第三京浜から走り出してみた。玉川ICから入ると交通量が結構多く、三車線ともに埋まっている感じなので、周りのクルマと同じペースで走らせてみる。FB25型水平対向エンジンはほぼすべての部品を刷新したという力作で、エンジン回転が増減しても車室内への騒音侵入は非常に少ない印象。縦置きだけにアクセルのOn/Offにともなう振動も伝わりにくく、80km/h程度の巡航ではとても心地よい。ちなみに平地における80km/h時のエンジン回転数は1100rpm。ウチのクルマ(1980年代のフランス車)の冷間アイドル回転より低い。
しばらく走ると保土ヶ谷料金所の手前から道が混んでくる。あれよあれよといううちに前走車がハザードをたき始め、完全に流れはストップ。大渋滞である。何かあったに違いない。走っては停まりの繰り返しを余儀なくされるが、こちらはアイサイト装着車。全車速追従式ACCを作動させれば痛くも痒くもない。前のクルマがちょっとよそ見をして発進が遅れ、車間を取り戻そうと急加速してもフォレスターのACCは嫌みなく加速、もたもたしているうちにヒョイッと割り込みされてしまうなんてこともなく、まことにドライバーの気持ちに沿った制御で感動である。
渋滞を抜けて横浜横須賀道路に入ると道はガラガラに。バビューンと走ると屋根から赤いグルグルを回すクルマに呼び止められるのでそこそこでとどめ、加減速を試してみた。ご存じこの横横道路は登降坂が多くて、加減速が頻繁。なんとなく、これまでのCVT搭載のスバル車は一定速度をキープするのが難しく、結果として始終クルマがふわふわ走ってしまうという印象があったのだが、新型フォレスターのパワートレインは加速のツキが非常によろしく、登坂ステージに入りアクセルを操作しても一瞬のラグという感想は一切ない。
とくに感心させられたのが降坂時の制御。かつてのCVTはアクセルを離すとコースティング対応のためにすぐに変速比を高速モードに切り替えて転がり抵抗を低減していたが、新型フォレスターはギヤ比をステイ。つまりエンジンブレーキを効かせて速度調整が可能で、無用なブレーキランプの点灯を防ぐことができる。このあたり、CVTながらステップ制御をしているリニアトロニックの特長なのかもしれない。
2.0ℓターボにリニアトロニックという組み合わせも可能だったとは思うが、スバルのターボエンジンはどちらかというとダウンサイジングというより出力追求型の印象。
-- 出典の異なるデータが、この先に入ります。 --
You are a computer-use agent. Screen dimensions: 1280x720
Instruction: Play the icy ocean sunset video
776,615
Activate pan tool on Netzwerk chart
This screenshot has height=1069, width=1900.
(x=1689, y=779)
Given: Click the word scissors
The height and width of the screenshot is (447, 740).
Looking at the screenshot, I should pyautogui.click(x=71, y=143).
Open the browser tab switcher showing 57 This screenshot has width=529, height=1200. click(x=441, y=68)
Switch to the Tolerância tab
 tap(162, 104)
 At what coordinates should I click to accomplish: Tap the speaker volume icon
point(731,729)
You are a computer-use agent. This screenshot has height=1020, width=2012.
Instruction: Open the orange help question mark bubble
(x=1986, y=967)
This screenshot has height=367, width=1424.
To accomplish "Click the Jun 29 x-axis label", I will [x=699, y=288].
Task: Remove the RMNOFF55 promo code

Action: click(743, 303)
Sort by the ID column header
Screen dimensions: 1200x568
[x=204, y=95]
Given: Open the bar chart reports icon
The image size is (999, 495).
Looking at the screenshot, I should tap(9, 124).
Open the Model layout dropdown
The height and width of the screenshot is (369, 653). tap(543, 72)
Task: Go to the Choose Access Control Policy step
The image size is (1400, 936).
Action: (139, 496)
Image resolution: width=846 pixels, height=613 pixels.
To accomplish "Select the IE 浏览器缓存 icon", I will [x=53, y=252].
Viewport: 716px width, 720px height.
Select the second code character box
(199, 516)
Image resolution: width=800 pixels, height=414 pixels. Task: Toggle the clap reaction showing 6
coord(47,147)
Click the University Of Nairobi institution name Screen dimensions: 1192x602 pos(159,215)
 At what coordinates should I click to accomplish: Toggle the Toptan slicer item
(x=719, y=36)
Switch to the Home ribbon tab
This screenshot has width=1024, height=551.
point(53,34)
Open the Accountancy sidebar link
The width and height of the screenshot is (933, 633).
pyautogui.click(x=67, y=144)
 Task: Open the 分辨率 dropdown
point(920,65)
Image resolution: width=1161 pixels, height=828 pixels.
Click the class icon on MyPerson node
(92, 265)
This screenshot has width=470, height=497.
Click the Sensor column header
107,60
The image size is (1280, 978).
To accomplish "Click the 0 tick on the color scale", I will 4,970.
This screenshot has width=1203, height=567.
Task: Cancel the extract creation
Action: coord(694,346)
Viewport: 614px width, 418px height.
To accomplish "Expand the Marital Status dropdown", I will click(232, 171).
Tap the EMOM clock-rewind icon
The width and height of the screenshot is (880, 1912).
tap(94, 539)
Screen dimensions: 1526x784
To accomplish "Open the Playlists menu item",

よってターボラグが生じるような制御がこれまでに多く、するとCVTの変速時のラグとかけ合わさり加速時に間隙が生じてしまう。2.5ℓの自然吸気エンジンという排気量の持つもともとのトルク感とNAならではのレスポンス、そしてステップ制御によるCVTのメリットが働き合い、良好なドライブフィールを生み出していると感じた。
229kmを走行し、満タン法で10.14km/ℓ。車載の燃費表示では10.6km/ℓを示していたことをあわせてお伝えしておこう。
スバルは新型フォレスターについて、2.0ℓ+モーター+CVTのAdvanceグレードを用意している。こちらの登場は秋以降で、彼らは「燃費をはじめとしたハイブリッド特性というより、走行特性を重視したらモーターになった」という言い方をしており、こちらの仕立ても非常に楽しみである。